* _GIVEN INSTRUCTION_
Edit the data below by changing "Enlarge" to "Zoom in on" and leaving everything else as it is. Leave the pictures out of your answer.

* _RAW DATA_
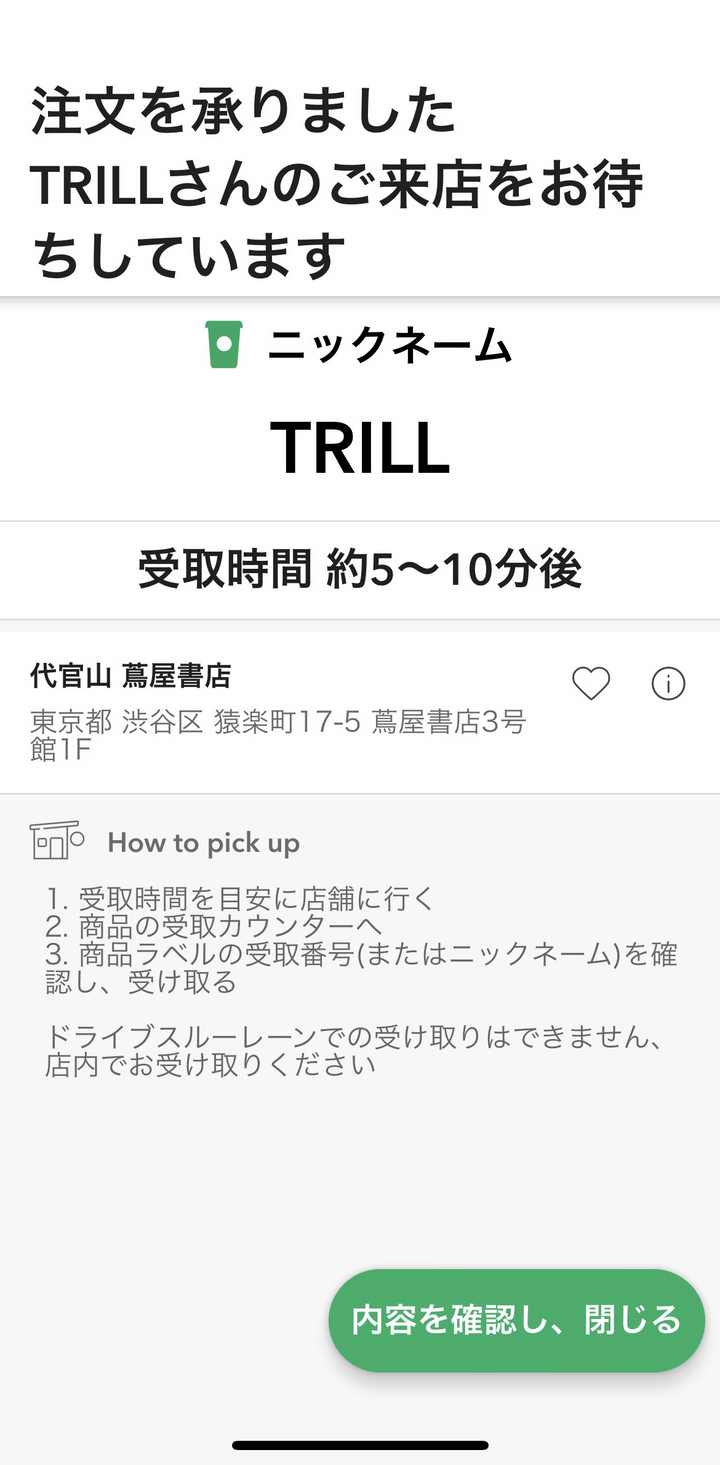This screenshot has width=720, height=1465.
Task: Tap 内容を確認し、閉じる to confirm and close
Action: (x=516, y=1320)
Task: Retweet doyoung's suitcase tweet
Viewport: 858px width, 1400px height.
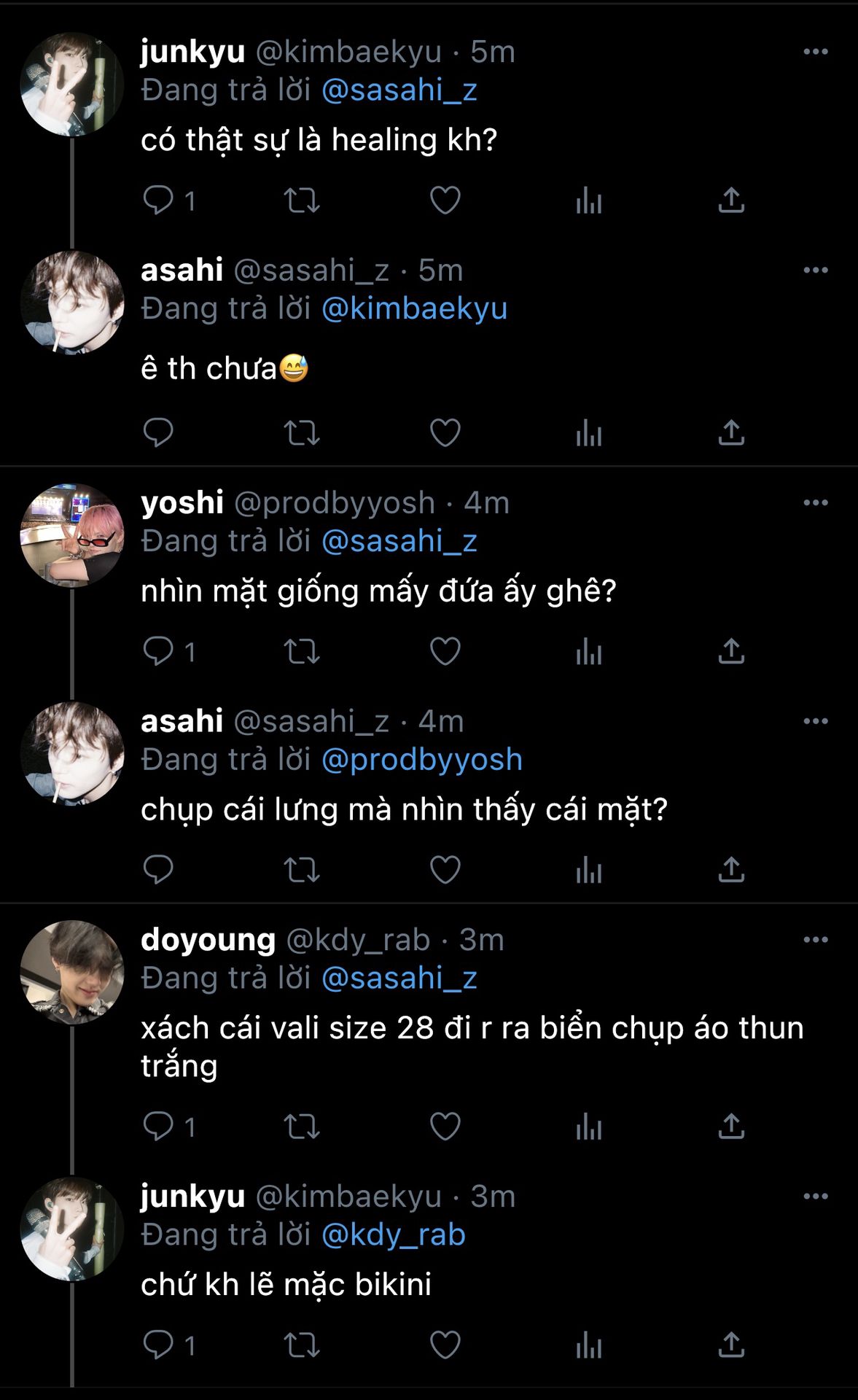Action: coord(301,1126)
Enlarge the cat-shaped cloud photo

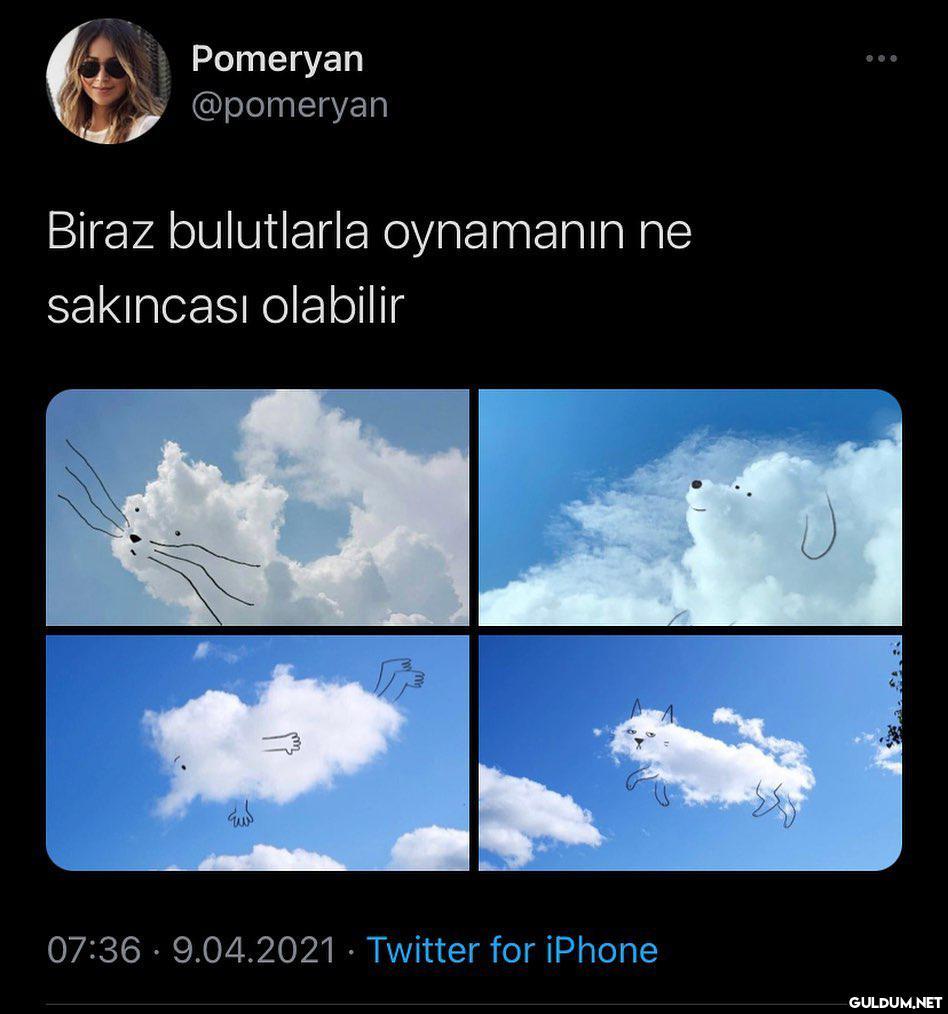point(690,753)
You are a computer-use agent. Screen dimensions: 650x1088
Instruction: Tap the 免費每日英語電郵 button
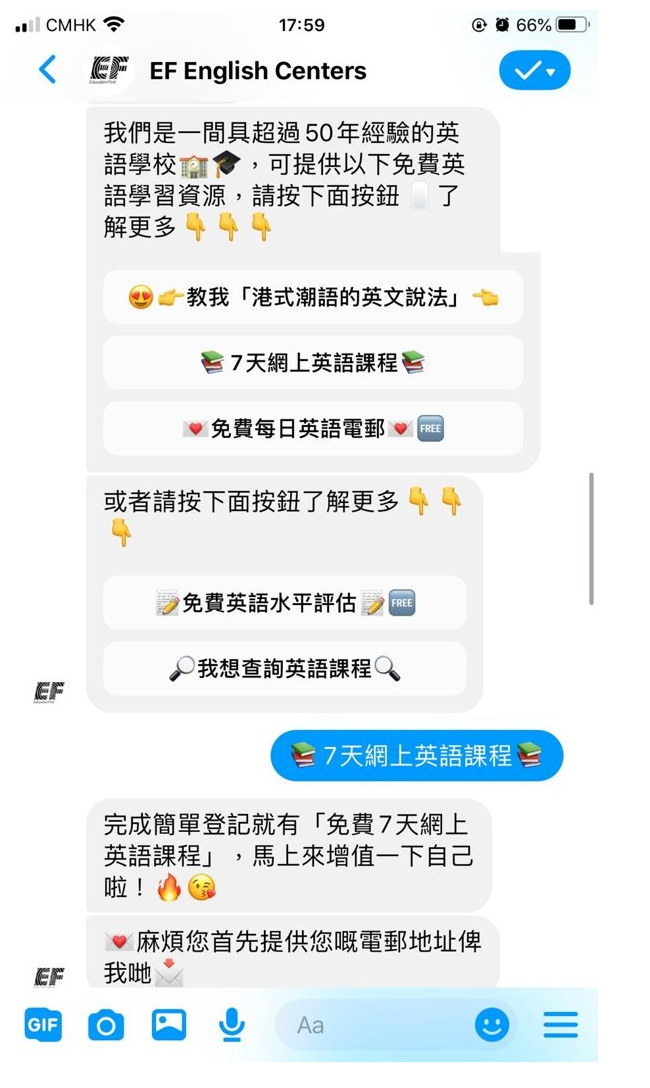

* _FINISHED ANSWER_
This screenshot has width=720, height=1465.
Task: Tap 内容を確認し、閉じる to confirm and close
Action: (x=516, y=1320)
Task: Retweet doyoung's suitcase tweet
Viewport: 858px width, 1400px height.
Action: coord(301,1126)
Zoom in on the cat-shaped cloud photo

point(690,753)
You are a computer-use agent. Screen dimensions: 650x1088
Instruction: Tap the 免費每日英語電郵 button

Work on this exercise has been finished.